Policies concerned with the road maintenance in Nepal are based on short term, medium term and long term plans such as medium term expenditure framework [MTEF], 10 th five year plan, and 20 year road plan. Central level government agency's role shifts to that of a facilitator. Self-reliant capacity for arrangement of source of investment is to be developed. Priority is given to maintain and upgrade central level transport infrastructure with due attention to environmental concerns, safety, and appropriate institutional arrangement. Local network is to be gradually handed over to local bodies. However, financial requirement for maintenance can not be fulfilled by the government only. Road fund collected from users is the only possible way.

RBN works together with road agencies [RA], which actually implement the road maintenance works.

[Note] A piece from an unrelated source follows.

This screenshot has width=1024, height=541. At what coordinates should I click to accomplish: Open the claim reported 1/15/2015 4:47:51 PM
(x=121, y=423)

The department of roads [DOR] is identified as the RA for the maintenance of strategic road network [SRN]. Maintenance of urban, district, and local roads is governed through the department of local infrastructure development and agricultural roads [DoLIDAR], which coordinates the district development committees [DDC] and municipalities [MC] recognized as the road agencies for local road network [LRN]. On the other side, the RBN has to report to and communicate with the GoN through the ministry of physical planning and works [MPPW]. Twenty first century public sector service such as roads can not be managed in isolation. The participation of users shall be defined. Other stakeholders are equally important and their voices shall be heard. Transparency in the process of road maintenance management is of paramount importance. This can be enhanced through the efficient work of RBN as it constitutes representations from government, private and civil sectors.

RBN prepares comprehensive IAP based on annual road maintenance programs [ARMP] submitted by the RA. RBN ensures the optimum utilization of scarce resources based on its prioritization methods. Priority is linked with the traffic flow, terrain type, pavement condition, and maintenance type such as routine, recurrent, periodic, rehabilitation, reconstruction and upgrading. Emergency Maintenance is addressed to through predetermined reserve fund. A Road not in maintainable condition is not given priority for regular maintenance, as it has to be brought to maintainable condition by rehabilitation or reconstruction first. RBN decides final allocation to RAs. RBN has authority to monitor, control and check, evaluate, and to withhold the money release to non-performing RA.

The success of the RBN could lead to development of Roads Transport Authority and ultimately National Transport Board as envisaged by the 10th development plan and could pave a way towards initiation of Private-Public Partnership in road development, maintenance, and operation in one of the forms such as Lease, Management contracts, BOT, BOOT, BOO, Divestitures. The participatory procedure of the RBN and efficient management ensures safeguards against corruption. For this RBN accounts shall be audited by external auditors, reports and key activities shall be made transparent through annual publication in national newspapers.